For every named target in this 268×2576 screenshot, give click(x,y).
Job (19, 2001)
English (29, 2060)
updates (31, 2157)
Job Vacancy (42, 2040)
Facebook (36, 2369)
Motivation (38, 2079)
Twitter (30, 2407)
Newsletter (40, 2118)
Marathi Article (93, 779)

--*--

Every line from the one containing "Job (19, 2001)" through the end of the data must be repeated exactly, and no other line.

Job (19, 2001)
English (29, 2060)
updates (31, 2157)
Job Vacancy (42, 2040)
Facebook (36, 2369)
Motivation (38, 2079)
Twitter (30, 2407)
Newsletter (40, 2118)
Marathi Article (93, 779)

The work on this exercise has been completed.